WORK INSTRUCTION :: In the data below, how many lines include the string "computer"? Give only the number.
*** Opening LISTED ENTRIES ***
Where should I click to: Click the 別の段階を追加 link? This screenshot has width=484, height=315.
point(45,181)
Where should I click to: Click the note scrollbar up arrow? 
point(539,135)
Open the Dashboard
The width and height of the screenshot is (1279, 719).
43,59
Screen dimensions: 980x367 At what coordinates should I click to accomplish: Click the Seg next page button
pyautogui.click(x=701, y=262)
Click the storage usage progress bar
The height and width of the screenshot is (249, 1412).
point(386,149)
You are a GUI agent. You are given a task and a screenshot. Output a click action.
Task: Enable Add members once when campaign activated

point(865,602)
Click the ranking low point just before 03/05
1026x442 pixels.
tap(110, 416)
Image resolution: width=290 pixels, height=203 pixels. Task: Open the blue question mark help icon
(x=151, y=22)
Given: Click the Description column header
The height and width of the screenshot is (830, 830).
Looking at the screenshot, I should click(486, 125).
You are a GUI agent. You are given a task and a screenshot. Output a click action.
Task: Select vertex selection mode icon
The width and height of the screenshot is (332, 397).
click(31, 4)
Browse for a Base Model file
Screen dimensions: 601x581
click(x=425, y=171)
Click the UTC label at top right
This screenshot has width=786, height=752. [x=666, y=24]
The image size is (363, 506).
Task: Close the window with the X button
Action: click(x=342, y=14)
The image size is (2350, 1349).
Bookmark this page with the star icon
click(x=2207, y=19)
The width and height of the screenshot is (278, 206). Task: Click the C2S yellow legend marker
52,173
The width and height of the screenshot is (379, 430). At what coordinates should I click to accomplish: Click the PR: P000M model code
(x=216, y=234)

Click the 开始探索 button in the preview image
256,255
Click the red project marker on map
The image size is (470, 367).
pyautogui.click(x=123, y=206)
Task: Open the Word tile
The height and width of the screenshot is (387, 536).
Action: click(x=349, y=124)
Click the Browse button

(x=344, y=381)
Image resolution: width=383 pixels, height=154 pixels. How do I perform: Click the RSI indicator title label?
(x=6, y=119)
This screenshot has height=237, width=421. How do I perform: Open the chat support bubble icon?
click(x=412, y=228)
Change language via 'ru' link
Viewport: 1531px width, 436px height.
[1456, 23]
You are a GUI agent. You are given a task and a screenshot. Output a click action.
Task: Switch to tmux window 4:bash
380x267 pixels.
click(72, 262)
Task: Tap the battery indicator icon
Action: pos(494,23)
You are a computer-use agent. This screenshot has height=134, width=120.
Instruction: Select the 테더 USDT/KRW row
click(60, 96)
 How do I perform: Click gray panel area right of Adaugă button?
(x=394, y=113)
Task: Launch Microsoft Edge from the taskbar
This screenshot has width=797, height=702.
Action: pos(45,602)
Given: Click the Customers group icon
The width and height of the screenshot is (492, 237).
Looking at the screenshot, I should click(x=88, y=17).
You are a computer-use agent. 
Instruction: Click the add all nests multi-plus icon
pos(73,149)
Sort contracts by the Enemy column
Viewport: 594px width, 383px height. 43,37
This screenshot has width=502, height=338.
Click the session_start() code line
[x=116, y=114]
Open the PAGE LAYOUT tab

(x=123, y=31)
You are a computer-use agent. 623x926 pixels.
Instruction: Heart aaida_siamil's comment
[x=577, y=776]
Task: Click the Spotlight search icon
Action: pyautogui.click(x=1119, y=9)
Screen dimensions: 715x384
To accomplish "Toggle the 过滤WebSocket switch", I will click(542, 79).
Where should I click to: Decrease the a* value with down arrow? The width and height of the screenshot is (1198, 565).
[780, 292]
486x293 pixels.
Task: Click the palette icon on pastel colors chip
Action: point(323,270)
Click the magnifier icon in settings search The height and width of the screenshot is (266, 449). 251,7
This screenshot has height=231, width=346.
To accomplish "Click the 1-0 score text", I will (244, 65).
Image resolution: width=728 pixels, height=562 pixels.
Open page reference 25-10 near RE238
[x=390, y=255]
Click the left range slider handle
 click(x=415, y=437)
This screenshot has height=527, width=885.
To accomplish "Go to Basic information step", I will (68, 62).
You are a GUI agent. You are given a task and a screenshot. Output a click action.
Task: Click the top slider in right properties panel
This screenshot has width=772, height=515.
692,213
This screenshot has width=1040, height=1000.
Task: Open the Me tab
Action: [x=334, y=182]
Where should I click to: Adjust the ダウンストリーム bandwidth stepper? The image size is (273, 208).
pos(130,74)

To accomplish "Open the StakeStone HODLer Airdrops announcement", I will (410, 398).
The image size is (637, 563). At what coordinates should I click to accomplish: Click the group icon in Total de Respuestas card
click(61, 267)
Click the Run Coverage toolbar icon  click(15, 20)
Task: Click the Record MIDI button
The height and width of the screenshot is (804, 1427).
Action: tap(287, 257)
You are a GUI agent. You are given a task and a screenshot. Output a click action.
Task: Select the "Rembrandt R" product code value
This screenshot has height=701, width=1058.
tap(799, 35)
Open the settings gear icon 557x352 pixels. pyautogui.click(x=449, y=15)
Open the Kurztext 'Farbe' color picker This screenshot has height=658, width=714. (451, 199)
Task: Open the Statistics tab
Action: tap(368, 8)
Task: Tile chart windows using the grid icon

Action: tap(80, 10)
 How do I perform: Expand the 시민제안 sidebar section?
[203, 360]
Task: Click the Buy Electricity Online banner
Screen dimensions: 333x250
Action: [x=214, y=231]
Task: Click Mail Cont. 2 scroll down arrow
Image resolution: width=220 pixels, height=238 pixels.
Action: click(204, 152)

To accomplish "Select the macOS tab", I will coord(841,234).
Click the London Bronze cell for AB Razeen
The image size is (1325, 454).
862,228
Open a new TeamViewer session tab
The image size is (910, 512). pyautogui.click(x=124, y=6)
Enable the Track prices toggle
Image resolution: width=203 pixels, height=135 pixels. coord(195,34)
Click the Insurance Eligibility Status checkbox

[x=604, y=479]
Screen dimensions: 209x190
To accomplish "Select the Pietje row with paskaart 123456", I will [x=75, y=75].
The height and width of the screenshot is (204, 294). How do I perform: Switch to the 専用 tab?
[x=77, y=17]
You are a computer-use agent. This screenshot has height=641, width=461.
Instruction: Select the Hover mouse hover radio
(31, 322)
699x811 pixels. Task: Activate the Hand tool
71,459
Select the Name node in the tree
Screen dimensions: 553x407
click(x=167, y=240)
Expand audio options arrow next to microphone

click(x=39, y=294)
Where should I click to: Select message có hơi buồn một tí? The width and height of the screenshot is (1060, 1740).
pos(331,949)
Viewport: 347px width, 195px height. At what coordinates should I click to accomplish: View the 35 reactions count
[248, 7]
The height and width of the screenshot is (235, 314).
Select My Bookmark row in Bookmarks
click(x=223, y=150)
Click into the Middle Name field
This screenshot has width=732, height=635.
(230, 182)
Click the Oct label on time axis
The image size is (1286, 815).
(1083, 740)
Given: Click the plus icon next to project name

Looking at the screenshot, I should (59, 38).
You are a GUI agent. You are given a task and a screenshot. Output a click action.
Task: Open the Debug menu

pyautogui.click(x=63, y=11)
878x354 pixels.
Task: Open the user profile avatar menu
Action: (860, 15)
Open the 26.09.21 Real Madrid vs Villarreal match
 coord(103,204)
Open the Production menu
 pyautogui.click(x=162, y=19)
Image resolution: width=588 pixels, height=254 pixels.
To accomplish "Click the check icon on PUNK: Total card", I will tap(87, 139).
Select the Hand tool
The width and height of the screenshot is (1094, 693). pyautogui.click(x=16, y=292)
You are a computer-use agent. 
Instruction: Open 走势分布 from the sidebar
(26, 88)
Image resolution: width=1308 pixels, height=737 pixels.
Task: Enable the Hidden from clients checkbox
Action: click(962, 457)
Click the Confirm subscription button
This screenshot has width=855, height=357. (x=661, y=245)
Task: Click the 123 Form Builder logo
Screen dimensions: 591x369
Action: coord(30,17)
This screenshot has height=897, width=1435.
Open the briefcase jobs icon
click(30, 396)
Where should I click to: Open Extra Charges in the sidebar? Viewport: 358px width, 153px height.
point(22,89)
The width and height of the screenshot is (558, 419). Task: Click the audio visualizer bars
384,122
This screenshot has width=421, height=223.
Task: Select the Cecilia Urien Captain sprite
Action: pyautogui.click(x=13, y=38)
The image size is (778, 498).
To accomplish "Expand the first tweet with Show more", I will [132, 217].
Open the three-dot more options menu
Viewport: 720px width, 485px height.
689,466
*** Closing LISTED ENTRIES ***
WRITTEN RESPONSE :: 5